06 December 2013

Use Fill in the Blanks for students to type a list

Here is a sample question that an instructor wants to ask: List the three macronutrients. The correct answers are carbohydrates, protein, and lipids or fats. To have this question automatically graded, use Fill in the Blanks.
  1. Change the question text as follows: List the three macronutrients in alphabetical order and make it worth 3 points.
  2. Give the question three Texts and three Blanks in alternating order:
    • Text #1: Contains the question text and ends with an empty paragraph (type the Enter key)
    • Blank #2: One Answer (cho), size 10, weight 33.33%
    • Text #2: Contains only a empty paragraph (type the Enter key)
    • Blank #2: Two Answers (fats and lipids), size 10, each answer has weight 33.33%
    • Text #3: Contains only a empty paragraph (type the Enter key)
    • Blank #3: One Answer (protein), size 10, weight 33.33% 
More than one Answer can be associated with a Blank, and whatever a student types in that Blank will be checked against each of the Answers associated with that Blank. All four words could be listed as Answers for each Blank, but then a student could get full credit for typing the same word in all three Blanks; hence the requirement they be written in alphabetical order.
When creating a complex FIB question like this, adding additional Text and Blank entries will be at the bottom of the question so they have to be added in sequence.

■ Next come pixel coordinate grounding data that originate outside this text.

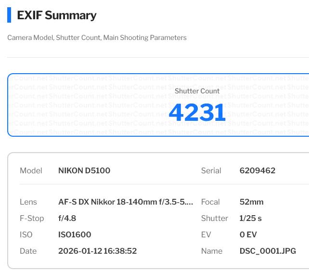Click the ISO1600 value
The width and height of the screenshot is (309, 272).
(75, 235)
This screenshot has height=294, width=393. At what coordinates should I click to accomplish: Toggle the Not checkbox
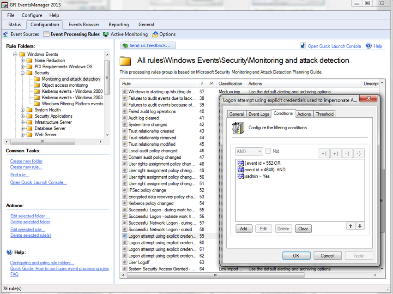point(268,151)
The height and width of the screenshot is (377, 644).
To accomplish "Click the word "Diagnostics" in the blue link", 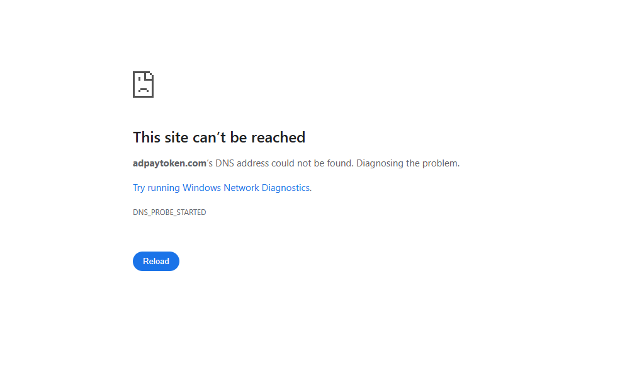I will click(x=285, y=188).
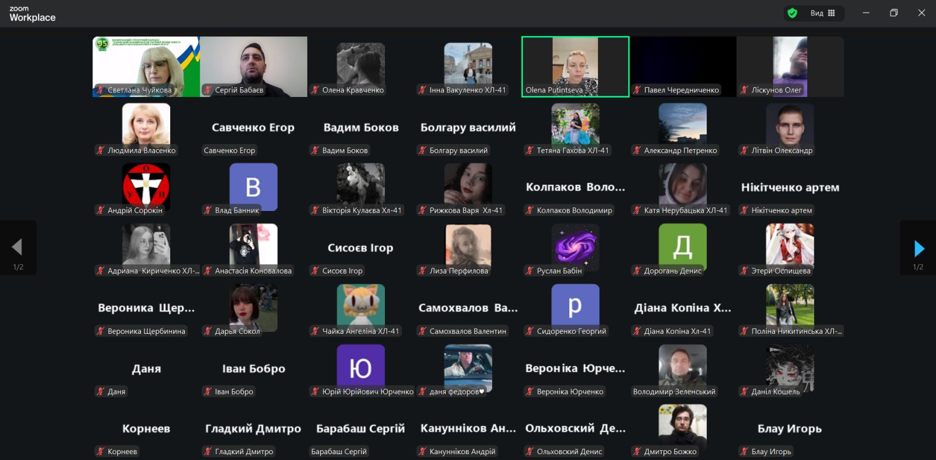
Task: Click Андрій Сорокін's red cross avatar
Action: [x=146, y=186]
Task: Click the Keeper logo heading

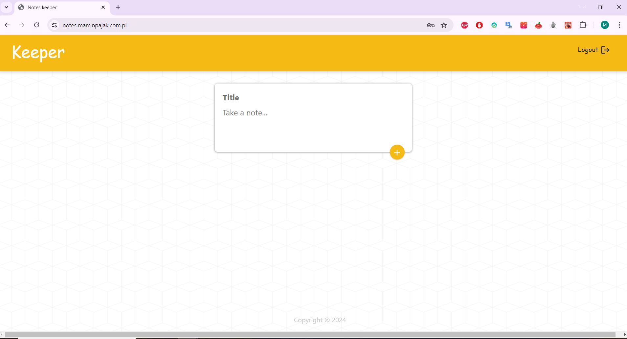Action: pyautogui.click(x=38, y=53)
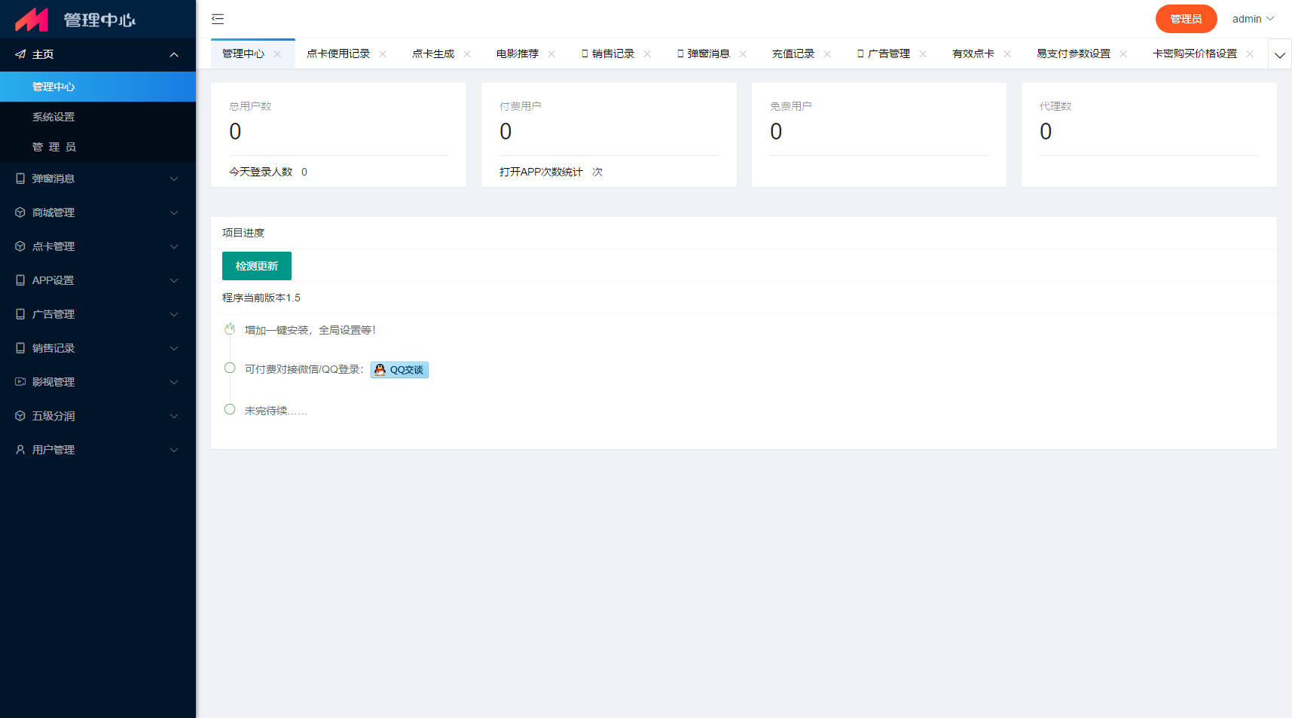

A new FIB question has the sequence Text-Blank-Text, so to create the structure in this sample the correct steps are to add a Blank, then a Text, then a Blank.
Without those empty-paragraph text boxes, the blanks will run together in a single line and the order in which students should write the answer might not be obvious. The blank paragraphs are there to force the answer boxes to appear in a single column on the page.

04 December 2013

Inadvertent emails

In a multiple-enrollment course offering it is possible to email students in other sections inadvertently. This was discovered in the Dropbox tool, where attempting to email all users without submissions (while looking only at one section) also included students who had not submitted files to that same Dropbox folder in the other section.

Thanks to Constance Carter for sharing this with me.